Http-wizard is unopinionated, so you're free to organize your routes however you prefer. It can be adapted to most architectures.

That said, here's an architecture approach that works great. It promotes a clean structure with both vertical and horizontal code separation:

├── src
│ ├── repositories
│ │ ├── repositories
│ │ │ └── user.repository.ts
│ ├── usecases
│ │ ├── createUser
│ │ │ ├── createUser.route.ts
│ │ │ └── createUser.usecase.ts
│ │ ├── getUserById
│ │ │ ├── getUserById.route.ts
│ │ │ └── getUserById.usecase.ts
└── package.json

Typically, each xxx.route.ts file will look something like this:

Route creation
// src/usecases/getUserById/getUserById.route.ts
import { createRoute } from '@http-wizard/core';
import { z } from 'zod';

const User = z.object({
id: z.string(),
name: z.string(),
});

export const getUserByIdRoute = (fastify: FastifyInstance) => {
return createRoute('/user/:id', {
method: 'GET',
schema: {
response: {
200: User,
},
},
}).handle((props) => {
// ... create your server route as usual
});
};

This approach embraces the code colocation principle:

«keep the code that changes together close together»
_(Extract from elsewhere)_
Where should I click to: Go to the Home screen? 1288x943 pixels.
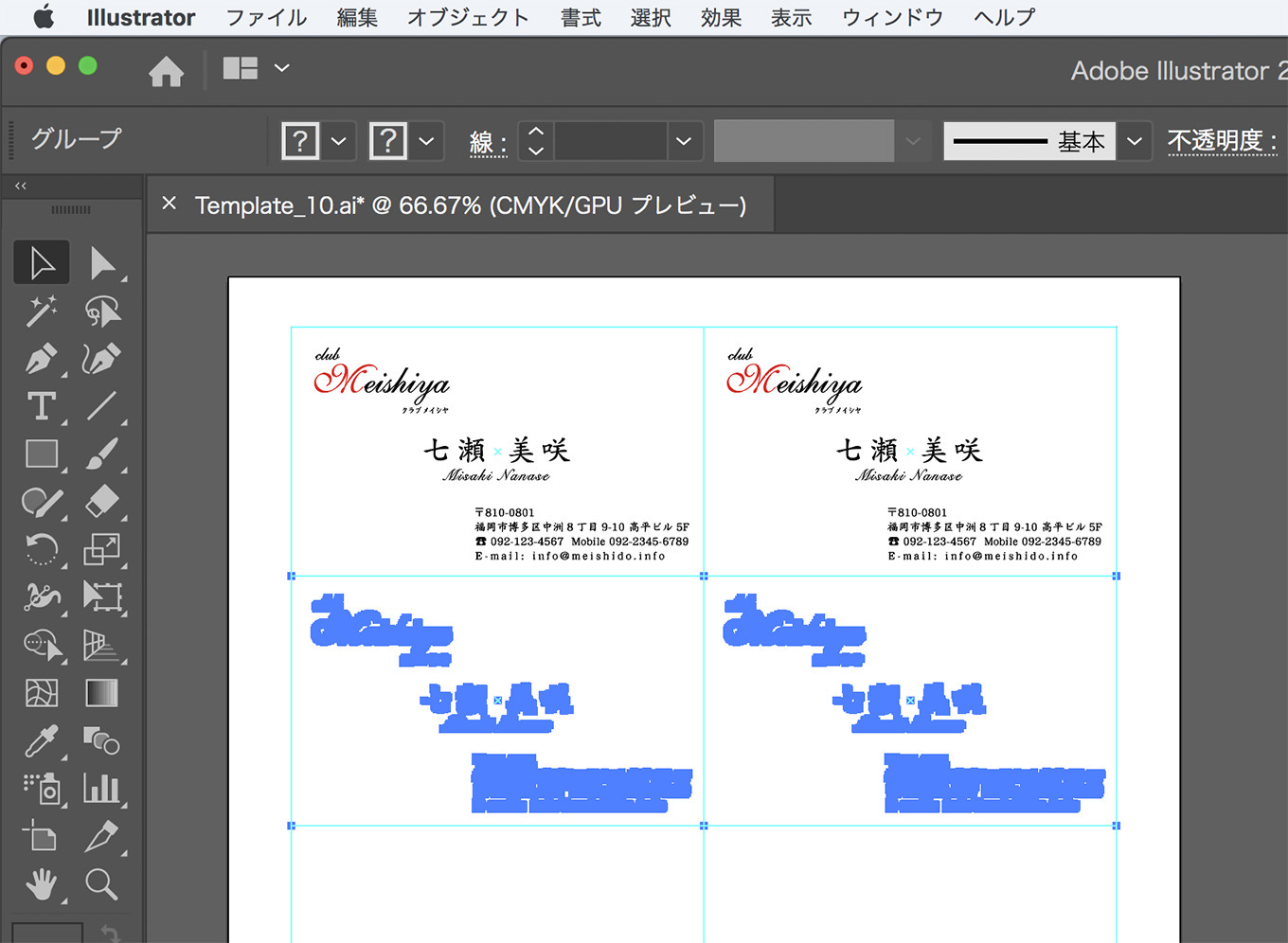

Then, create your Router type:

Export Router type
// index.ts

import { getUserByIdRoute } from 'src/usecases/getUserById/getUserById.route.ts';
import { createUserRoute } from 'src/usecases/createUser/createUser.route.ts';

export const registerRoutes = (instance: FastifyInstance) => ({
...getUserByIdRoute(instance),
...createUserRoute(instance),
});

export type Router = ReturnType<typeof registerRoutes>;

Don't forget to export the Router type from your backend package, it will be used for creating a typesafe client in your front packages!